Although the company is not required to provide all the disclosures they would in an annual proxy, its press release announcing Berkowitz’s appointment in December 2010 cited his “strong experience and valuable strategic insight,” “a deep understanding of our business and its inherent long-term potential, and his “capital markets expertise.”
The qualifications for selection to the board (according to the 2010 proxy) include the “ability and willingness to serve on the Board for an extended period of time”.
Given Berkowitz’s brief stay, St. Joe’s seems to have failed miserably in the longevity department. It’s doubtful that this is one of the issues Berkowitz is talking about when he says he has governance concerns with the company, though.
To date, Berkowitz has been vague about his concerns, but his February 9 statement suggests that he is concerned with the board’s independence.
Berkowitz has specifically cited his concerns with St. Joe’s incentive compensation. But he has not introduced any compensation initiatives as a St. Joe shareholder in the last three years.
And it’s not that the warning signals were missing. The work of the compensation committee was clearly described as less active and independent in the company’s 2010 proxy statement than the Business Roundtable recommends in its principles on governance.
What about other governance issues? They don’t appear to be a high priority at St. Joe. The governance and nominating committees only met twice in 2009. This compares to nine meetings of the board, nine meetings of the audit and finance committee and seven of the compensation committee.

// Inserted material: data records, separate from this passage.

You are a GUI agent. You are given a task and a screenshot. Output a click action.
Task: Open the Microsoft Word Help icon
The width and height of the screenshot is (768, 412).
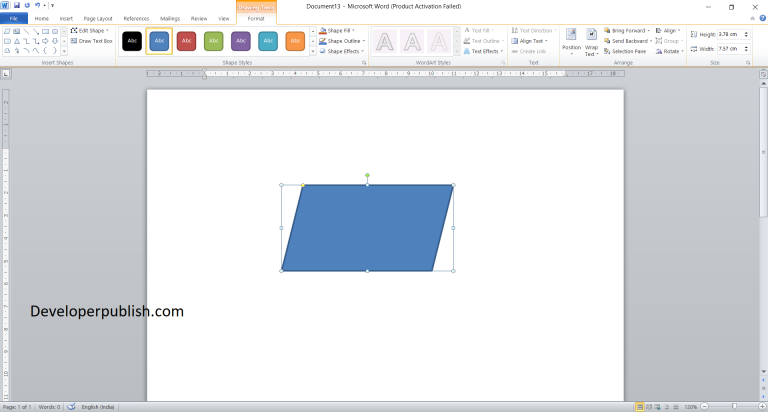click(761, 18)
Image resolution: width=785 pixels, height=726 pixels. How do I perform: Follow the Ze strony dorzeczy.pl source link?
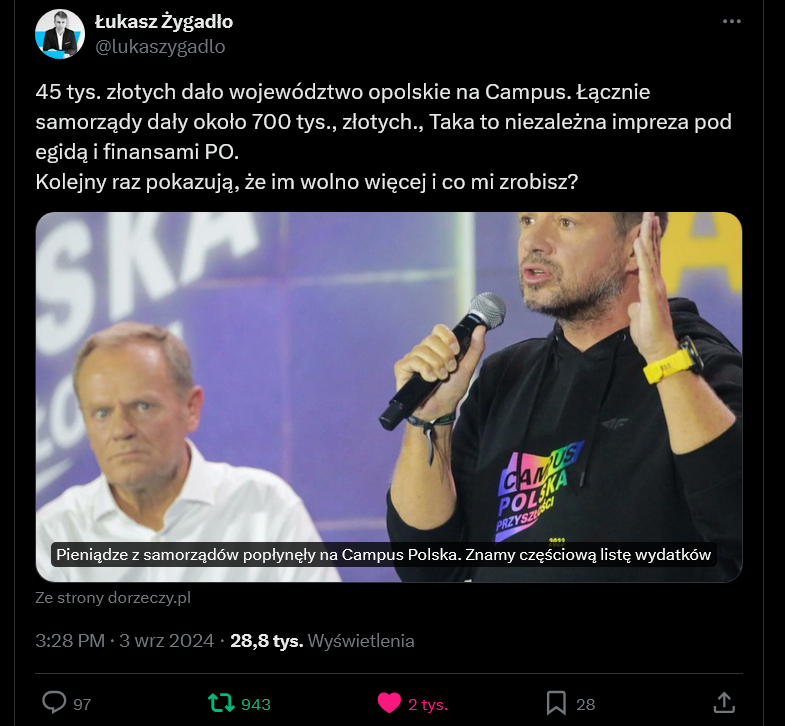pyautogui.click(x=113, y=598)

Of course, despite their nine meetings in 2009, the audit and finance committee may have needed to meet more often. A January 10, 2011 filing by the company stated the SEC is conducting “an informal inquiry into St. Joe’s policies and practices concerning impairment of investment in real estate assets.”
The committee is also responsible for risk oversight, but one wonders how seriously they considered the risks associated with their largest shareholder becoming so unhappy that he wants to propose all new board members.

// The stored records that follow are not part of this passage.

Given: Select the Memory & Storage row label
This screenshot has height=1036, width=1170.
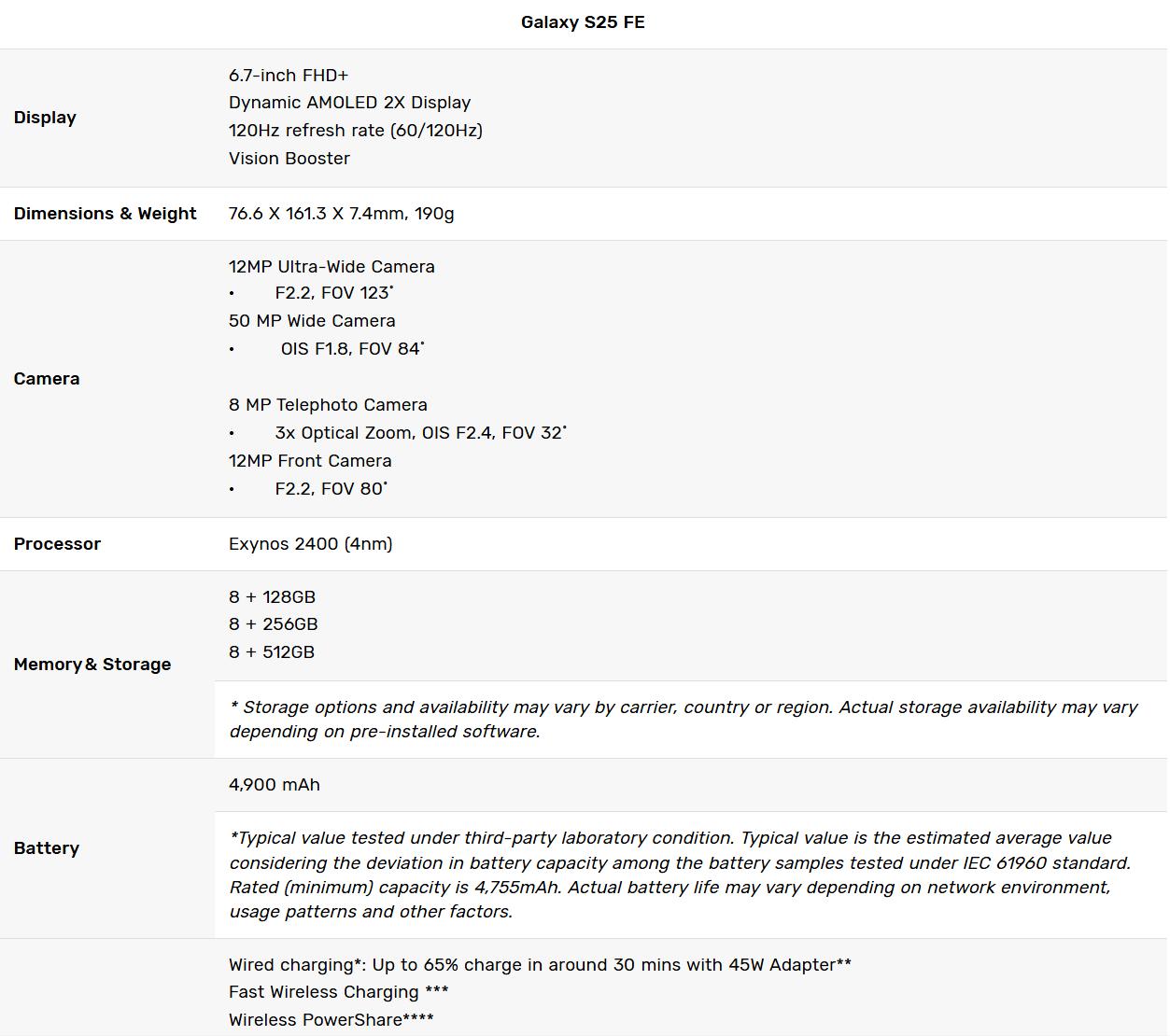Looking at the screenshot, I should click(92, 665).
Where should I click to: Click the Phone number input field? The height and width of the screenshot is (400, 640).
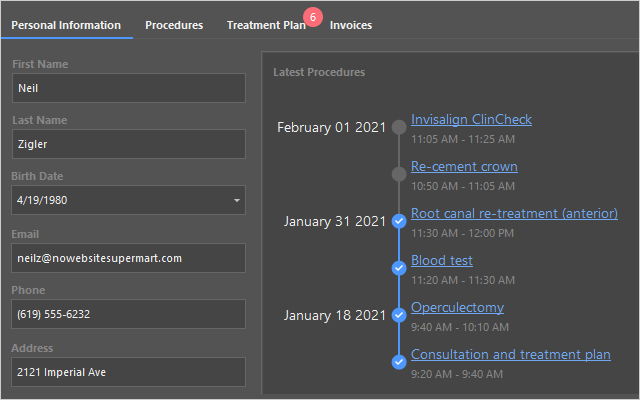pyautogui.click(x=128, y=314)
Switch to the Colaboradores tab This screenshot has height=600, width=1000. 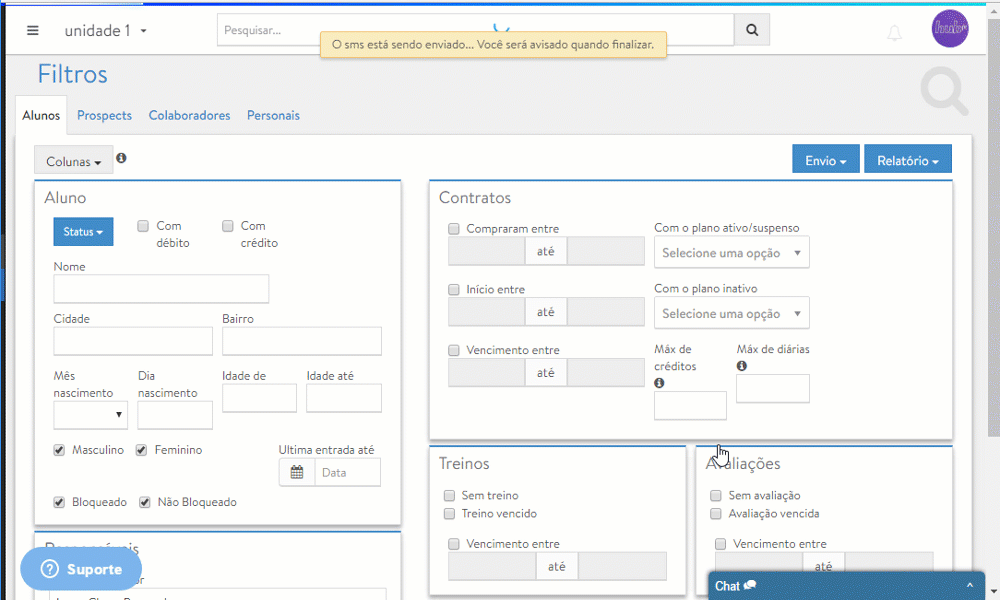[x=189, y=115]
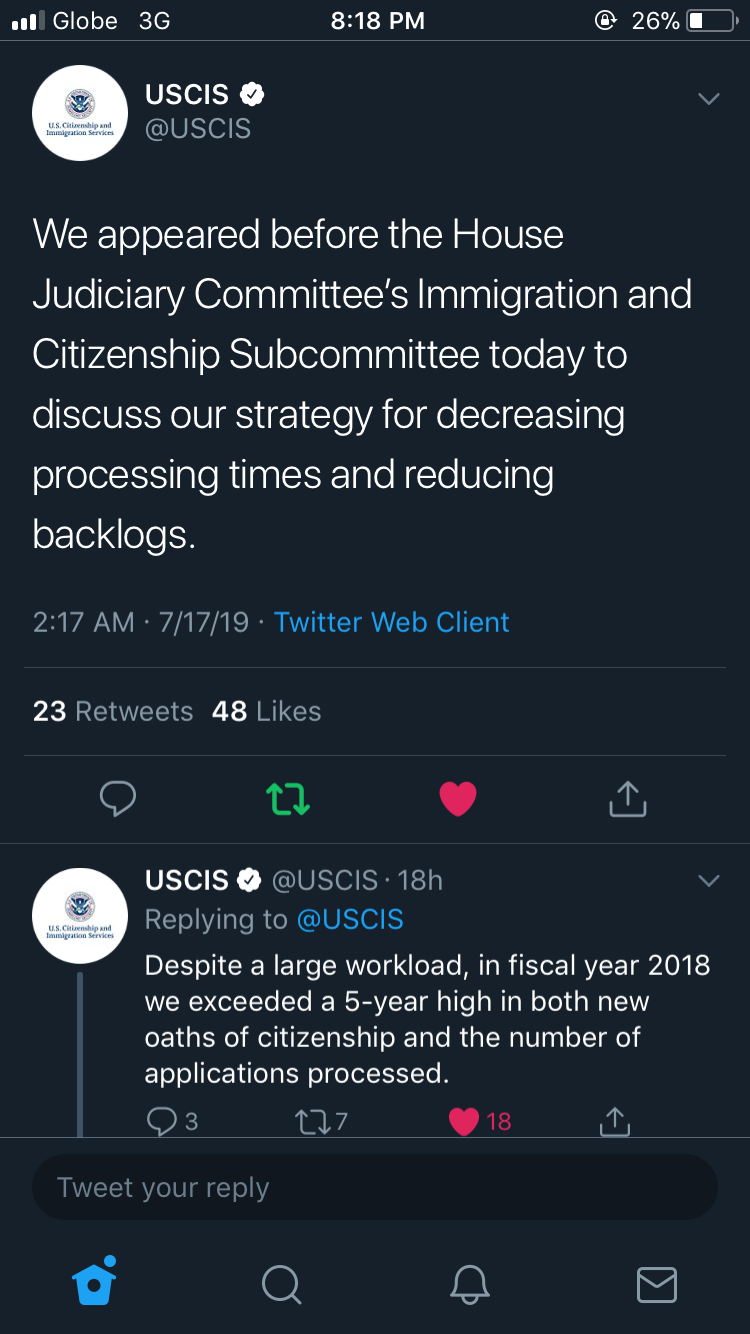This screenshot has width=750, height=1334.
Task: Open the Search tab magnifier icon
Action: (x=281, y=1283)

The board has a set of governance principles which were originally adopted August 19, 2003. The company did not answer queries on when they were last updated or reviewed, although the proxy says they get reviewed at least annually. These principles describe a narrow, hands off role for the board which includes, at the core, selecting the CEO and then advising him and monitoring his performance.

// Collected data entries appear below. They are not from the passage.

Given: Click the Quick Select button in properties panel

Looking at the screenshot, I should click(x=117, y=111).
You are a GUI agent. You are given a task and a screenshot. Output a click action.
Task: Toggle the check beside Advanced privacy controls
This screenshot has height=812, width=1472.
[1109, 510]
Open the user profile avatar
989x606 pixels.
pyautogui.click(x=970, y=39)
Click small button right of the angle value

Despite citing Berkowitz’s strategic prowess, the board has no role in strategy defined in the principles or in the proxy. The principles don’t allow a role for the board in external relations: “Management speaks for the Company. Communications about the Company with the press, media and other constituencies (e.g., shareholders, customers, communities, suppliers, creditors, regulators and corporate partners) should be made by management. Individual Board members may from time to time, at the request of the Chief Executive Officer, meet or otherwise communicate with various constituencies of the Company.”
How can the board be truly independent if it does not engage in independent fact gathering? The board should be more engaged. Regulators are conducting an inquiry into St. Joe, the largest shareholder has a serious issue with the firm and its governance, and the board is facing a securities fraud lawsuit from investors.
At least for now, the drama of Berkowitz’s resignation and subsequent threats to put up his own slate of directors has resulted in discussions between the St. Joe board and Berkowitz.
As discussions progress, shareholders will need to take a close look at any board election slate to make sure sustainable, positive change takes place. They will need to determine whether the recommended board members are truly independent and competent — and whether they are ready to do the hard work that overseeing the long term interests of all stakeholders entails.